练习内容:
a: 根据原文节选,单用途聚合操作与聚合管道和map-reduce相比缺乏什么?
b: 列出原文节选中提到的全部单用途聚合方法。
c: 照录原文节选中从“聚合操作处理数据记录并返回计”起、一直往下到“reduce的灵活性和功能。”为止的全部文字。

原文节选:
==*==

聚合操作处理数据记录并返回计算结果。聚合操作将来自多个文档的值组合在一起,并且可以对分组数据执行各种操作以返回单个结果。MongoDB提供了三种执行聚合的方式:聚合管道,map-reduce函数和单用途聚合方法。
1、单用途聚合操作
MongoDB了提供db.collection.estimatedDocumentCount(), db.collection.count()和db.collection.distinct()。
所有这些操作都聚合来自单个集合的文档。虽然这些操作提供了对公共聚合过程的简单访问,但它们缺乏聚合管道和map-reduce的灵活性和功能。
(1)db.collection.estimatedDocumentCount()

==*==

提取材料:
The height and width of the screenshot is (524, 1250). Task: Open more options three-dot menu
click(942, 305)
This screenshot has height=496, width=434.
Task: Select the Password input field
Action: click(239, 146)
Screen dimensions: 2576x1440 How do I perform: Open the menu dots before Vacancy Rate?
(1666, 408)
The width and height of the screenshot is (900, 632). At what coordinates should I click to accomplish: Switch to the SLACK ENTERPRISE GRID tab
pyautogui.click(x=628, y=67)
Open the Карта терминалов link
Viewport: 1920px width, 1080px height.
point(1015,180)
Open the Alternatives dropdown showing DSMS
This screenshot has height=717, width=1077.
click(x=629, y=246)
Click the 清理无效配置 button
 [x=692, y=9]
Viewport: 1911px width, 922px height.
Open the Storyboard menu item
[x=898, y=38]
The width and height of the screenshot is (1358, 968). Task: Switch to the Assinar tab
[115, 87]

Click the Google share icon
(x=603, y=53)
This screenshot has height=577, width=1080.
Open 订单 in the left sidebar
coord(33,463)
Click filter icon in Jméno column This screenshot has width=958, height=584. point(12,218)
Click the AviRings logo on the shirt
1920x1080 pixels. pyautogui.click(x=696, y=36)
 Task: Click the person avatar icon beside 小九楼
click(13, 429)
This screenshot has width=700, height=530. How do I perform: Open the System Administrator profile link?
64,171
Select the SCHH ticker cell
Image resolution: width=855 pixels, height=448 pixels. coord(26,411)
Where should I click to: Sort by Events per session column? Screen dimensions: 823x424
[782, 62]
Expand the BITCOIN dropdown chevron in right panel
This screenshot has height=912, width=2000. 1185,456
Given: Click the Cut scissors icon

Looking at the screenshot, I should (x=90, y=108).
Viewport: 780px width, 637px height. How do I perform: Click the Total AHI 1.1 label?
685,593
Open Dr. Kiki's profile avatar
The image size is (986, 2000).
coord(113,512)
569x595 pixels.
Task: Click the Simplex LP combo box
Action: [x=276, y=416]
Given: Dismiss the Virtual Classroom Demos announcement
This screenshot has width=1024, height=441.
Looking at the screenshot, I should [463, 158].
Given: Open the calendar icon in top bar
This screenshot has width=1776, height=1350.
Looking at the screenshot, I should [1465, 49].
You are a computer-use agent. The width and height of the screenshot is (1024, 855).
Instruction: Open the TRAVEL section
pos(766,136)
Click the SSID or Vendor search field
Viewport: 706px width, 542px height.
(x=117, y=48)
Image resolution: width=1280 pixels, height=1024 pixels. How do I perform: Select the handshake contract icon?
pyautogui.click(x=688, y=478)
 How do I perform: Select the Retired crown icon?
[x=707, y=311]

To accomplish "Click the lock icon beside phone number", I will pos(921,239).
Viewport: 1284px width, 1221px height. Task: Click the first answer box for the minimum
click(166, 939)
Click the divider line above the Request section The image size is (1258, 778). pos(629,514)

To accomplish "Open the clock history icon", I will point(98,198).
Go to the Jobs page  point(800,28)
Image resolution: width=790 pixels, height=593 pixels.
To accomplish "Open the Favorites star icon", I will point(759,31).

==*==

任务答案:
a: 缺乏灵活性和功能。

b: db.collection.estimatedDocumentCount()、db.collection.count()、db.collection.distinct()

c:
聚合操作处理数据记录并返回计算结果。聚合操作将来自多个文档的值组合在一起,并且可以对分组数据执行各种操作以返回单个结果。MongoDB提供了三种执行聚合的方式:聚合管道,map-reduce函数和单用途聚合方法。
1、单用途聚合操作
MongoDB了提供db.collection.estimatedDocumentCount(), db.collection.count()和db.collection.distinct()。
所有这些操作都聚合来自单个集合的文档。虽然这些操作提供了对公共聚合过程的简单访问,但它们缺乏聚合管道和map-reduce的灵活性和功能。